Ekspresi wajah para mahasiswa tampak heran. Rupa-rupanya mereka tidak mengerti benar apa yang sudah sedang dijelaskan sang profesr. Mereka tidak mengerti apa itu desa. Apa itu baku peduli. Apa itu gotong royong. Mereka adalah manusia-manusia abad 21, yang tidak hanya ber-ayah dan ber-ibu modernitas, tetapi juga dibesarkan dalam lingkungan yang tidak menyentuh tanah. Ekspresi wajah mereka kebingungan. Tapi sang professor tetap saja melanjutkan.

“Singkatnya, bahwa yang ‘lokal’ adalah sesungguhnya jauh lebih ber-energi jika dimaksimalkan. Tentu saja setelah dicerna-gali secara matang dan secara berani berdiri berhadap-hadapan dengan kekuatan global.

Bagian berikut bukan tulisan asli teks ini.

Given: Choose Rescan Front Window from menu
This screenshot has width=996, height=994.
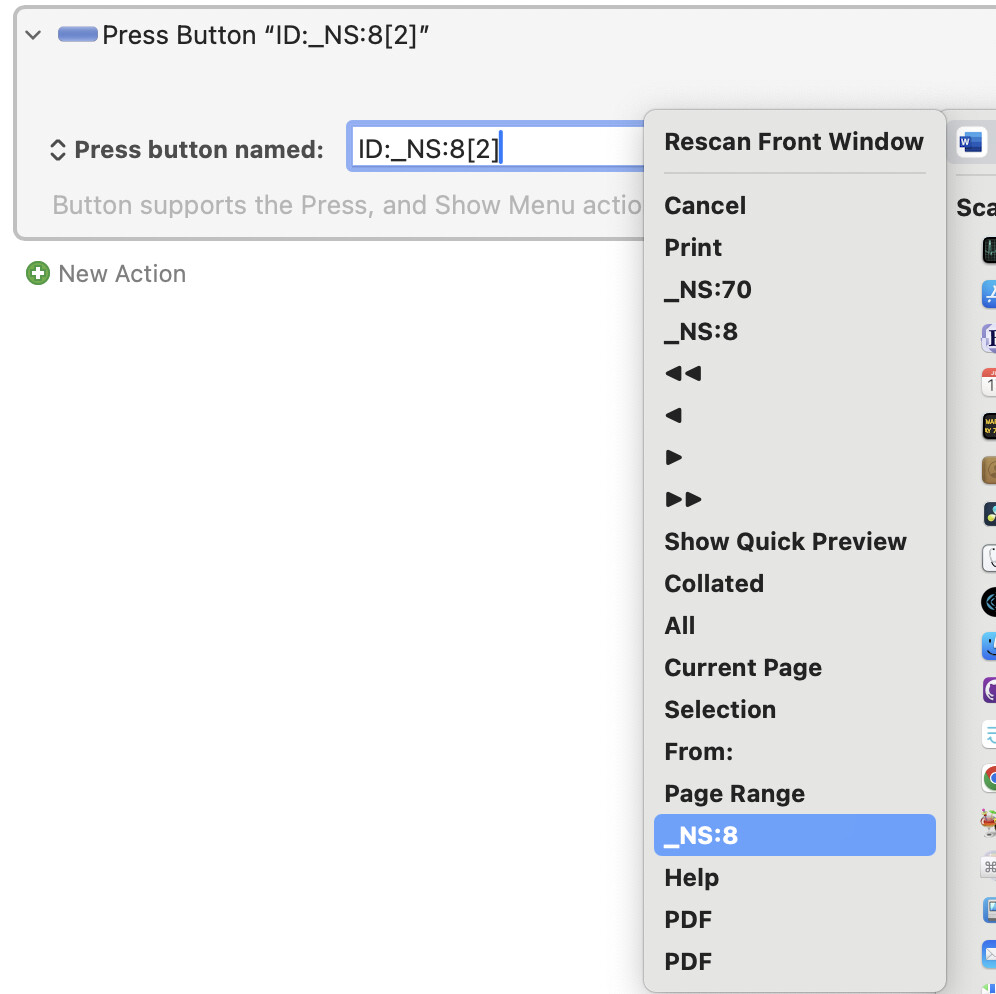Looking at the screenshot, I should coord(793,142).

Lantaran, tanpa harus larut dalam pusaran arus globalisasi, mereka yang bertindak di lokalisasi (sebuah pembatasan tempat dan wilayah yang disebut desa atau komunitas), secara perlahan sudah mulai berpikir matang dan bertindak cermat”

“Globalisasi itu seperti lokalisasi”

Hal ini bertujuan tunggal yakni agar desa atau komunitas dengan segala keunikan dan kekhasaannya, kekuatan dan keunggulannya tidak digadaikan hanya demi ‘uang’ dan ‘kekuasaan’.

Menutup pelajaran sore sang Guru memberi pesan “Lakukanlah itu”. Spontan belasan mahasiswa menunjuk jari ingin tanya “Prof, sebenarnya apa yang sudah sedang prof jelaskan?” tanya seorang mahasiswa “Apa itu bibit lokal?” tambah seorang mahasiswa yang lain. Mahasiswa yang lain menimpal “Saya mengerti maksud prof, bukankah prof sedang menjelaskan agar kami pergi ke lokalisasi?”

Sambil menggeleng-gelengkan kepala, sang professor menjawab “Saya tidak menjelaskan apa-apa, saya hanya mengajak anda semua secara bersama-sama berpikir tuntas bahwa yang hendak hidup sejahtera bukan hanya kita yang hadir dalam ruangan ini,  tetapi juga mereka yang tidak pernah kita pikirkan sebelumnya”.

“Siapakah mereka itu professor?” tanya seorang mahasiswa. Profesor menjawab “Kalian semua”. Para mahasiswa pun ternganga. Mengapa tidak. Ternyata para mahasiswa itu adalah mereka yang dapat melanjutkan pendidikan karena orang tua dan lingkungannya membiayai mereka dari keringat dan air mata para buruh. Orang tua mereka adalah dewa-dewa pembunuh manusia pedesaan. Investor yang loba dan makelar tanah yang rakus.

“Untuk memahami apa yang sudah sedang saya jelaskan, pertama-tama kalian harus menyadari diri secara sungguh jika seandainya kalian adalah orang-orang yang dikalahkan. Jika kalian dapat menemukan itu, kalian akan sadar bahwa sesungguhnya kalian tidak pantas berada di sini. Tetapi di lokalisasi, jadi pelacur yang melacurkan diri. Di sana kalian baru bertindak dengan hati, dengan energy, dengan daya, bahwa kehidupan itu adalah sebuah perjuangan, bukan sulap”.

Wajah para mahasiswa memerah. Hingga sang professor meninggalkan ruangan, para mahasiswa masih mendekam dalam senyap, seperti tidak berdaya, seperti marah, seperti orang-orang kalah. Hugffffffff…..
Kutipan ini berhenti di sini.